_What this task involves_.
List each line of the data that holds the string "Bayones".

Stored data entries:
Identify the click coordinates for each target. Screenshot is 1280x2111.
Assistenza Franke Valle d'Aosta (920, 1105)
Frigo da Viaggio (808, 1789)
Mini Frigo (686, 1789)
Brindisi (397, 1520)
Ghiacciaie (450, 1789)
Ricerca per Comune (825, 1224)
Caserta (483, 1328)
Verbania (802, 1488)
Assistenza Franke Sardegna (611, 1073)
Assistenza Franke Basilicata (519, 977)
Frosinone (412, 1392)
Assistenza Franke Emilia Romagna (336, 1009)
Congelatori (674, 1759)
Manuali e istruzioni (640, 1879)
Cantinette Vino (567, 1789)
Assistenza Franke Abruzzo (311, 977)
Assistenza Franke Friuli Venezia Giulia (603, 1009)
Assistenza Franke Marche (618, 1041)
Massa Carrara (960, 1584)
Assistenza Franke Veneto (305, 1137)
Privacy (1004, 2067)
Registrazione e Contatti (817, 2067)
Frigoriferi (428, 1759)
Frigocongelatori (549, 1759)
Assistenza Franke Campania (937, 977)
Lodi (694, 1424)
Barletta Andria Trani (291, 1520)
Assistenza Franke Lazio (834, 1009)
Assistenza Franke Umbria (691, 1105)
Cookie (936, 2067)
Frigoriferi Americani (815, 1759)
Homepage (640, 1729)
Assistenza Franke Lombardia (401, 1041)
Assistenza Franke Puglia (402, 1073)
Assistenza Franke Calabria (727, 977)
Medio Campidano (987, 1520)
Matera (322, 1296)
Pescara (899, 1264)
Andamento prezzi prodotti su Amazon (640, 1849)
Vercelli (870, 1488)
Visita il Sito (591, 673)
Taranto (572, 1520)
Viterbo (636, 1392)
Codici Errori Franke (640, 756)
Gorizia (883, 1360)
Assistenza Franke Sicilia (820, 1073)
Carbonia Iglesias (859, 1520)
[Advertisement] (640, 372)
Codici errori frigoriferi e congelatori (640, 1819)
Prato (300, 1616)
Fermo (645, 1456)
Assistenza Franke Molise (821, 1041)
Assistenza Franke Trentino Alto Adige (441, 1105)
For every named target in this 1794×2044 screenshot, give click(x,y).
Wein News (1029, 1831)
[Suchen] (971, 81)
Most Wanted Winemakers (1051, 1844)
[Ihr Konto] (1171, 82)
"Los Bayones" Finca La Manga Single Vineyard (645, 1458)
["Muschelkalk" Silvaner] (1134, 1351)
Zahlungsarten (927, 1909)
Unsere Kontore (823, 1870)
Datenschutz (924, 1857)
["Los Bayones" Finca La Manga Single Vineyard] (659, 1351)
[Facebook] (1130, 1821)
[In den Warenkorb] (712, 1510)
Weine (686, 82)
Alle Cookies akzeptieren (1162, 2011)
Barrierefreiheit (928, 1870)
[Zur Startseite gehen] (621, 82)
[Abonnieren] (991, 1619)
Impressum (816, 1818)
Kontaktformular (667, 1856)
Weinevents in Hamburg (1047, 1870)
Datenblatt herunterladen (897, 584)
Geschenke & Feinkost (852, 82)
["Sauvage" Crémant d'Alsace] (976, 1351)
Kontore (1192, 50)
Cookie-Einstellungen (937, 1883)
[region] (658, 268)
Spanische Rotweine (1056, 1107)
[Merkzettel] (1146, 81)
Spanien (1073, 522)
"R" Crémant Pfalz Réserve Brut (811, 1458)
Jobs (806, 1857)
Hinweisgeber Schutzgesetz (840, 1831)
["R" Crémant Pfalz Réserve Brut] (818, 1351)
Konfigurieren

_Response_.
"Los Bayones" Finca La Manga Single Vineyard (645, 1458)
["Los Bayones" Finca La Manga Single Vineyard] (659, 1351)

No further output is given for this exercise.